**Data for the task**
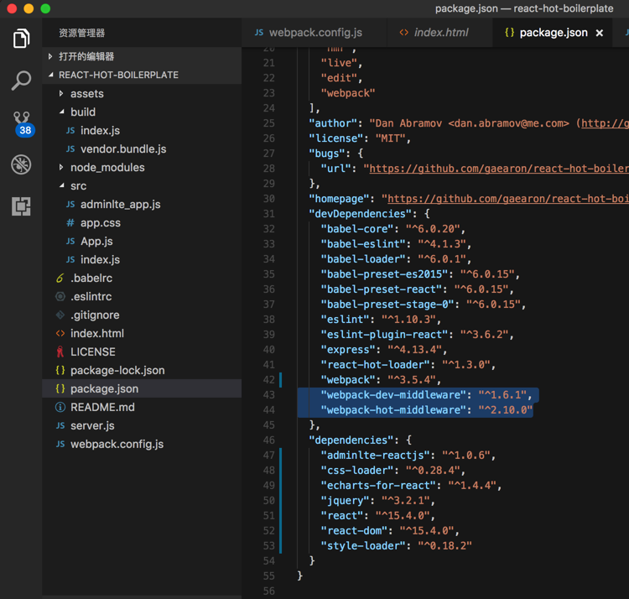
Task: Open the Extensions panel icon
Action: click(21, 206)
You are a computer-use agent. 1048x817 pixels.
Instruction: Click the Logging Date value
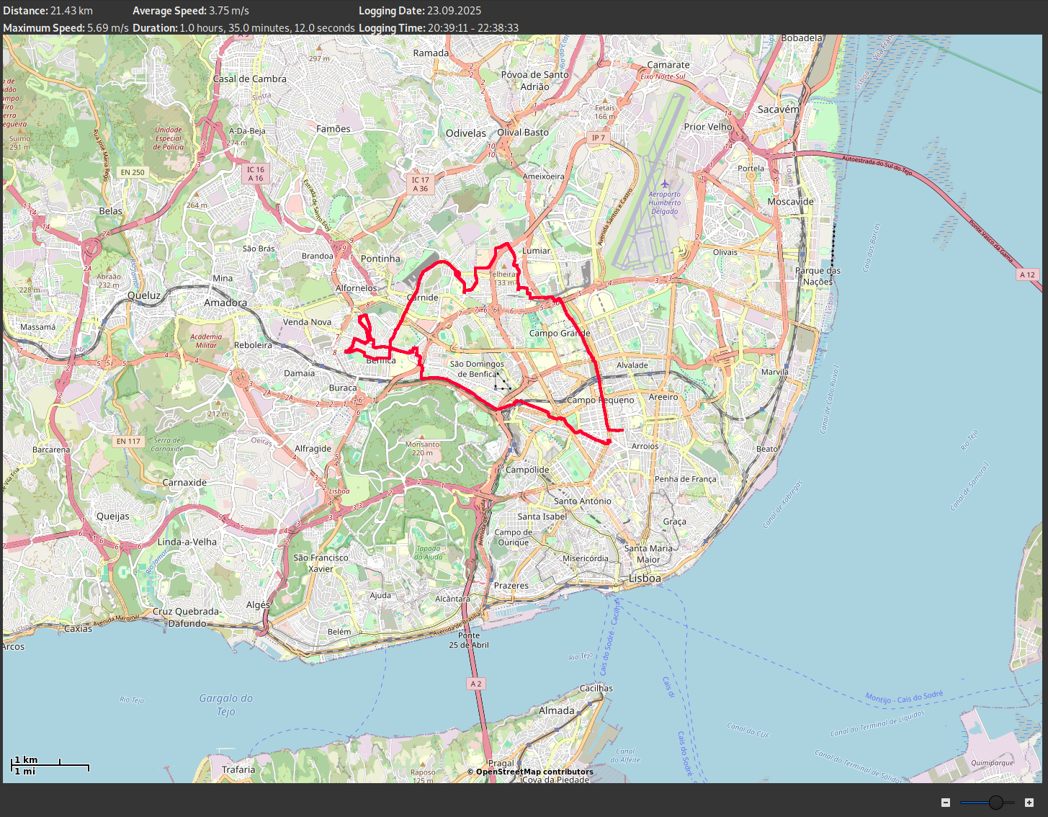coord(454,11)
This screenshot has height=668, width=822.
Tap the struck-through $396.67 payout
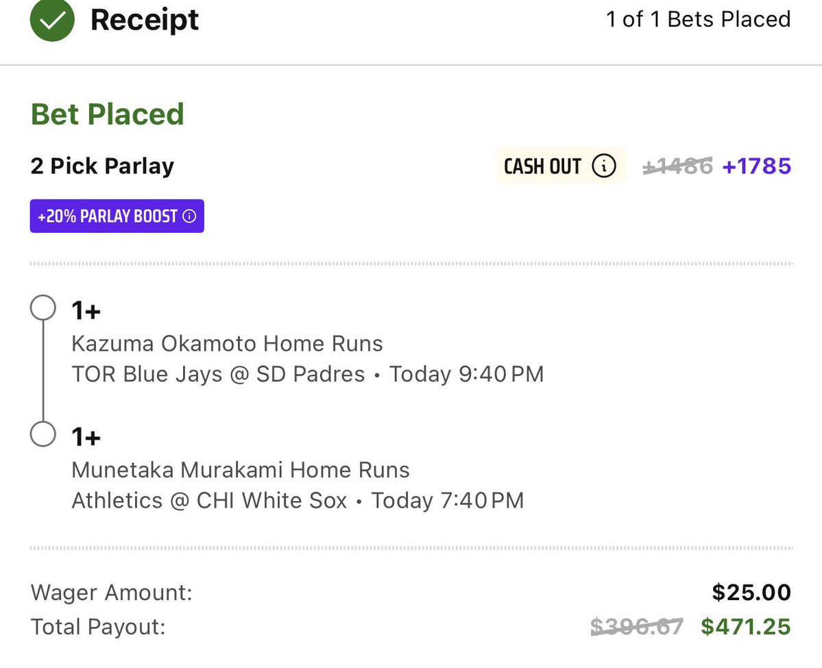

**Task prompt**
A word-for-word copy of the lines from the one with "You are a computer-use" through the final line of the listing above is the whole answer, and it contains no pictures.

**Answer to this problem**
You are a computer-use agent. 1048x817 pixels.
Instruction: Click the Logging Date value
coord(454,11)
This screenshot has height=668, width=822.
Tap the struck-through $396.67 payout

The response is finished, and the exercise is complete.